UM scientist finds new calling

Published 10:01 am Tuesday, September 20, 2016

By Christina Steube

University of Mississippi

University of Mississippi graduate student Yelda Serinagaoglu grew up in Ankara, Turkey, with a deep love for science. She was an active student when her life suddenly and completely changed.

Email newsletter signup

When Serinagaoglu was 15 years old, she was in a car accident that broke her back, leaving her paralyzed from the waist down. Her major injuries caused her to take a year off from school, postponing her education.

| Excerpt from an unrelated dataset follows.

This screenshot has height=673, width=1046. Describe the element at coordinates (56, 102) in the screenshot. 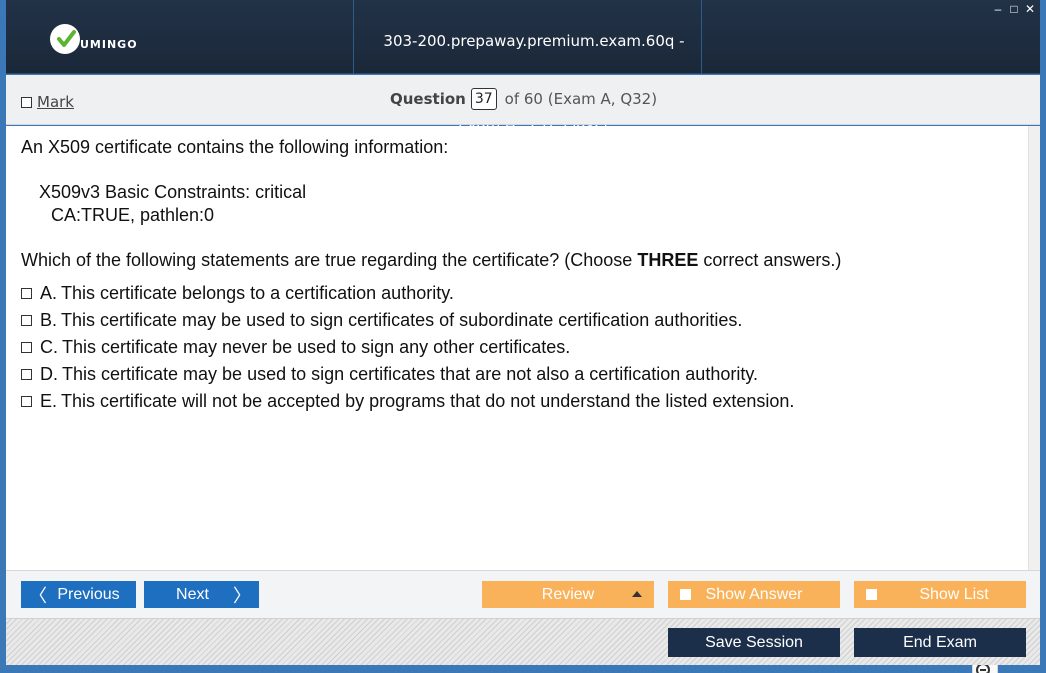

I see `mark-label: Mark` at that location.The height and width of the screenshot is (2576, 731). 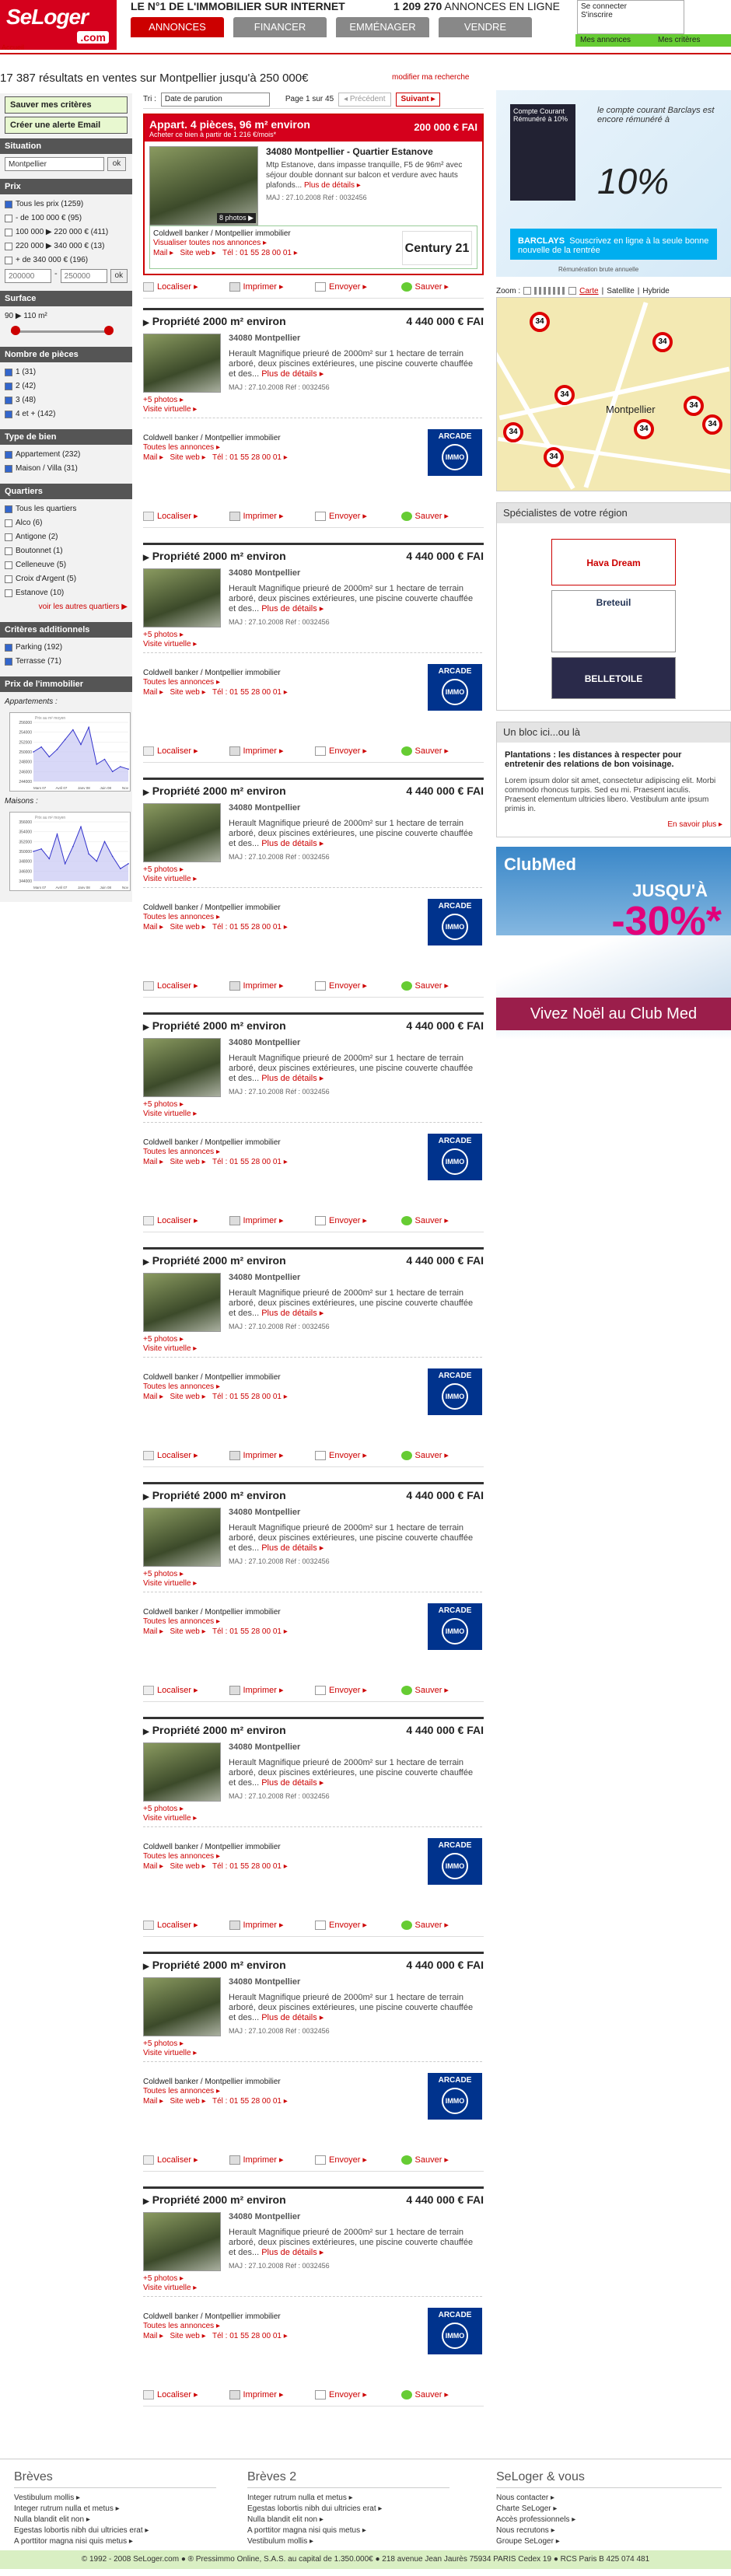 I want to click on price-max-input, so click(x=84, y=276).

“I had to learn everything all over again and when you’re out of high school for a year, everything is a little foggy,” she said.

But there still was no question that she would attend college. In 2001, she earned a bachelor’s degree in molecular biology and genetics from Middle East Technical University in Ankara.

“I loved science and I’m inquisitive by nature,” she said. “I want to answer questions and dig deep into things. Genetics was always one of my favorite subjects.”

So naturally, her curiosity motivated her to pursue further education. After completing her bachelor’s work in Turkey, Serinagaoglu moved to the United States to earn her doctorate from Ohio State University in 2007.

She then relocated to Memphis to work as a post-doctoral research scientist at St. Jude Children’s Research Hospital.

Although she loved her work as a scientist, she also loved interacting with people.

“I realized one of the best experiences I had was interacting with graduate students,” she said. “I just wanted to be in a university environment.”

This led her to Ole Miss to pursue a master’s degree in higher education and student personnel.

“I drove to the Ole Miss campus one day and fell in love,” she said. “I didn’t even apply anywhere else.”

“She has already made an impact on our campus and in students’ lives,” said Robin Yekatis, a UM disability specialist. “Her desire to connect with people is what makes her perfectly suited to be a change agent and influence positive growth and understanding on our campus.”

Through her entire educational experience, accessibility hasn’t been much of an issue. Although rules weren’t previously in place in Turkey as they are in the United States, accessibility was created for Serinagaoglu because people genuinely cared for her. Elevators and ramps were constructed in her departments at her university to allow her to easily get around.

At Ohio State, accessibility was very structured with ADA accessible residence halls and shuttles to classes. At Ole Miss, Student Disability Services has made campus completely accessible for her as well.

However, since her accident, she feels some people act differently around her, which is why the “Allies for Inclusion: Ability Exhibit” is so important.

“I sometimes get a feeling that people don’t want to make eye contact with me, which I don’t understand,” she said. “There’s no special way to act around me, but I notice it’s awkward for them.”

She said the education provided by the Ability Exhibit will allow the campus community to understand how to become allies for those with disabilities.

“Knowledge is power and when you know about someone, you’re relaxed around them. That’s why we need this type of program – to get people to know each other.”

The exhibit is hosted by Student Disability Services from 10 a.m. to 4 p.m. through Wednesday at the Inn atOle Miss. Workshops will be held daily at 10 a.m. and 2 p.m.